I have a code for BiCCG sparse matrix solver which I have tried to parallelise using OpenMP routine. The snippet can be found using gist: https://gist.github.com/data-panda/079cfb076092a5289945c9b3b0881fa9
I tried to use the Intel Advisor and my 55% of the total compute time is spent on the matrix solver, most of whose loops are not vectorized properly due to which I am getting bad scaleup. The most intesive loops which are not vectorised properly lie in the function iterate_hyd_p() : loop 3 (24 %) , loop 1 (20%) , loop 4 (16%) , loop 2 (16 %), loop 6 ( 5%), loop 5 ( 2.5 %, only loop that is autovectorized) . On digging into the diagnostics nearly all loops have a common suggestion of underutilization of FMA instructions which I guess can be addressed using proper compiler flags. Even the vectorized loop also suffers from this.

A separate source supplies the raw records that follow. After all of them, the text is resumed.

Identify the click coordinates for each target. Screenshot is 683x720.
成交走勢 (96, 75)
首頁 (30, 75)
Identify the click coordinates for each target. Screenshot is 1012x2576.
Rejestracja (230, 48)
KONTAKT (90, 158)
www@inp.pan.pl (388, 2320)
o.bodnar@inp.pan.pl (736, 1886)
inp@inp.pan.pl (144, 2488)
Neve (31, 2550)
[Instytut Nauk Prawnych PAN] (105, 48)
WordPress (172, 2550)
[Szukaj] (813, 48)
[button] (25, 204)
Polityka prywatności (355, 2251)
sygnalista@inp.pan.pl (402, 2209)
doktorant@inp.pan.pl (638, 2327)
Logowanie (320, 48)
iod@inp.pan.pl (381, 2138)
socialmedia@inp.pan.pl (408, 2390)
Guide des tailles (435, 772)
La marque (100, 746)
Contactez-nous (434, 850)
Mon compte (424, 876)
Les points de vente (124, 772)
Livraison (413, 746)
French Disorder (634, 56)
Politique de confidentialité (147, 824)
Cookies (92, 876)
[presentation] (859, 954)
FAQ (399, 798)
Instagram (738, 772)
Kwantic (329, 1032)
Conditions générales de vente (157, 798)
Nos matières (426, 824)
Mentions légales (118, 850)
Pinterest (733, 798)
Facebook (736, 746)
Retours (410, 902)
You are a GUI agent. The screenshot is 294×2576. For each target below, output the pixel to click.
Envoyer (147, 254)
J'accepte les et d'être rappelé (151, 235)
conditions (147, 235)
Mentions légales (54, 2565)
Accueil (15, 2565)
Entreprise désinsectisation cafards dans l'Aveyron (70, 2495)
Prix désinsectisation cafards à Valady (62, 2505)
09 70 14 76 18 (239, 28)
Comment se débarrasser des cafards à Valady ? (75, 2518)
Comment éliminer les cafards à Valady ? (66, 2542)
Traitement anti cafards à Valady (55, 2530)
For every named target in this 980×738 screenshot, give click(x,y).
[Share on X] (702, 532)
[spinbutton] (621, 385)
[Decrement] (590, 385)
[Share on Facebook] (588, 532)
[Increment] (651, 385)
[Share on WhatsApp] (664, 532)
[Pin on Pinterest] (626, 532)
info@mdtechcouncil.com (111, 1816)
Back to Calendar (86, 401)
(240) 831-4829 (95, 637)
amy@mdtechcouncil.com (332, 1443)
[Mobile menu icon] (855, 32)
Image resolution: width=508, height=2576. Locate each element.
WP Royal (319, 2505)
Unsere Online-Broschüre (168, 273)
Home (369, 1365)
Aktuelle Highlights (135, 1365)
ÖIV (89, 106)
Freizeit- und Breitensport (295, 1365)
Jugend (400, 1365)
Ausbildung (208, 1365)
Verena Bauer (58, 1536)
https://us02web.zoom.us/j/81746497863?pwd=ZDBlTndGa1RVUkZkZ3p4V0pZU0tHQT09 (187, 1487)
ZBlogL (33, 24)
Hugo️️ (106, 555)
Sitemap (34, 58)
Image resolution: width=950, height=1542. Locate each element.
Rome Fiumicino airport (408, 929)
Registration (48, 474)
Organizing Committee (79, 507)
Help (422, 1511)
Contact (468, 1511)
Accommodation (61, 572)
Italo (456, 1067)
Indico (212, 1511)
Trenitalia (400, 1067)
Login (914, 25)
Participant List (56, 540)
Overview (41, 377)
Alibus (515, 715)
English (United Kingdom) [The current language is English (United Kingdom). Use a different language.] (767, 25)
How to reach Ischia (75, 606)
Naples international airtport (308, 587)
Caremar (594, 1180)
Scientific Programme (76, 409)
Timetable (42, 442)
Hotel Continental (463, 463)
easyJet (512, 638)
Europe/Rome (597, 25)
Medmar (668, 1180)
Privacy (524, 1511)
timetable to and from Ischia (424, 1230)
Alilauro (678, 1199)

But majorly the second suggestion/problem with all the non vectorized loops are (common to all) all have a reference to line 17 (#pragma omp parallel) -
1. Scalar loop, outer loop was not autovectorized: consider using SIMD directives
2. Vector dependence prevents vectorization, loop was predicate optimized version 6
iterate_hyd_p() is generally called until certain convergence criteria is met as you can see from the main calling function ( convg_criteria)
Any pointers on what to look for ?
Hello Aniruddha P.
I'm not sure, but it seems to me that to vectorize loops you must replace the using of #pragma omp parallel for and #pragma omp for with:
#pragma omp parallel for simd and #pragma omp for simd. Give a try this.